Few know of BDS movement, few agree with its aims

July 13, 2017



TORONTO, JULY 13, 2017 – In the sixth wave of the Campaign Research Poll, a national online public opinion omnibus survey conducted among a sample of 1,540 Canadian consumers, just one tenth (10%) of participants were familiar with the Boycott, Divest and Sanctions (BDS) movement directed at the State of Israel. Awareness of this movement is highest in Alberta (13%), Toronto (13%), the Atlantic provinces (13%), BC (14%), high income earners ($80,000 to $100,000 - 13%; $100K to $250K - 14%), younger consumers (25 to 34 - 15%) and males (12%).

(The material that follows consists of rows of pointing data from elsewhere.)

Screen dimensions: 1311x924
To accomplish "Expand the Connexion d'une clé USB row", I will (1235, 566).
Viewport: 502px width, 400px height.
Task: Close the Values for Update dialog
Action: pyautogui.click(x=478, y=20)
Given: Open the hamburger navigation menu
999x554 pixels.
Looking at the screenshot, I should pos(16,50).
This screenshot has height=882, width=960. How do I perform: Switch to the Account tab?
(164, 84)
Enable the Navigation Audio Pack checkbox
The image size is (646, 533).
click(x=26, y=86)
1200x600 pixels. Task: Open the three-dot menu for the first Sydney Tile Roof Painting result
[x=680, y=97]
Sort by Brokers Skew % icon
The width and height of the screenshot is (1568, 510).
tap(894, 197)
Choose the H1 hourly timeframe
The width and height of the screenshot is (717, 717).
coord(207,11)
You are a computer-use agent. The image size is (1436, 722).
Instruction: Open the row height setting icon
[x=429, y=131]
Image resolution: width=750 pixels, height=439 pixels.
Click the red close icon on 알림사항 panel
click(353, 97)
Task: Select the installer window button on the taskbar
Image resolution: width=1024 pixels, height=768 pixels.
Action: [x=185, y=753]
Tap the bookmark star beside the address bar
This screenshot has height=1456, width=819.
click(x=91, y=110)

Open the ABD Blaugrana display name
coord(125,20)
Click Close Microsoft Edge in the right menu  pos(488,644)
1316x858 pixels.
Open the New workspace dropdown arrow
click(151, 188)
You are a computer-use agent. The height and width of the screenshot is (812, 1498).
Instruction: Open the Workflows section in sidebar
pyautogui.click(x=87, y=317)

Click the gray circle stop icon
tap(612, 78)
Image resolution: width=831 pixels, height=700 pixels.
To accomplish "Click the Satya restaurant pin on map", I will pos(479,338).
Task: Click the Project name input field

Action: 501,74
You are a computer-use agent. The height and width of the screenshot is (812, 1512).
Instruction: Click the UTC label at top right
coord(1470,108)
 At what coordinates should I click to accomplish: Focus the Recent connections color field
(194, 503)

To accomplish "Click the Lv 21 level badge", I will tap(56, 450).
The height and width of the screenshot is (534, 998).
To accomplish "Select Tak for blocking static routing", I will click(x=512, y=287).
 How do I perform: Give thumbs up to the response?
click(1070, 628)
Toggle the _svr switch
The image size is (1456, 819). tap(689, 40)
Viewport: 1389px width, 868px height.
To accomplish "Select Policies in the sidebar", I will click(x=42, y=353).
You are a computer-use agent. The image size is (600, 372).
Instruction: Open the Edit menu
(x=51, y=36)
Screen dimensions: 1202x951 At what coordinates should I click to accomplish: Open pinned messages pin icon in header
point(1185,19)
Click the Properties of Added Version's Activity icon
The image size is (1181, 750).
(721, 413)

During our study, participants were told that the objective of the BDS movement is to encourage a boycott, divestment of assets and economic sanctions against the State of Israel. They were asked whether they agree or disagree with this position. One fifth agreed (19%), whereas slightly less than one third disagreed (31%). However, half of the participants did not have an opinion on the subject (49%). This could be ascribed to the low awareness of the BDS movement. Agreement with BDS was highest amongst younger consumers (18 to 24 years of age - 32%), males (22%), more than females (16%), Quebec (26%) and BC (22%). There was also greater agreement with the BDS movement amongst Francophones (28%) over English speakers (17%), Bloc and Green supporters (35% each) as well as the wealthiest ($100K to $250K - 23%).


Among those who were aware of the BDS movement, the plurality agreed with its objective (43%), while a slightly smaller proportion did not (40%). One fifth did not have an opinion on this issue (17%).


“Very few Canadians are aware the BDS movement exists. However, its familiarity and approval amongst millennials may be due to its academic value in universities as a prominent foreign policy issue.” said Eli Yufest, CEO of Campaign Research. Eli may be reached at eyufest@campaignresearch.ca or at (647) 931 4025, ext 109




This online poll was conducted between July 7 and July 10, 2017 among a panel of 1,540 Canadian consumers. A probability sample of this size would have a margin of error of plus or minus 2%, 19 out of 20 times.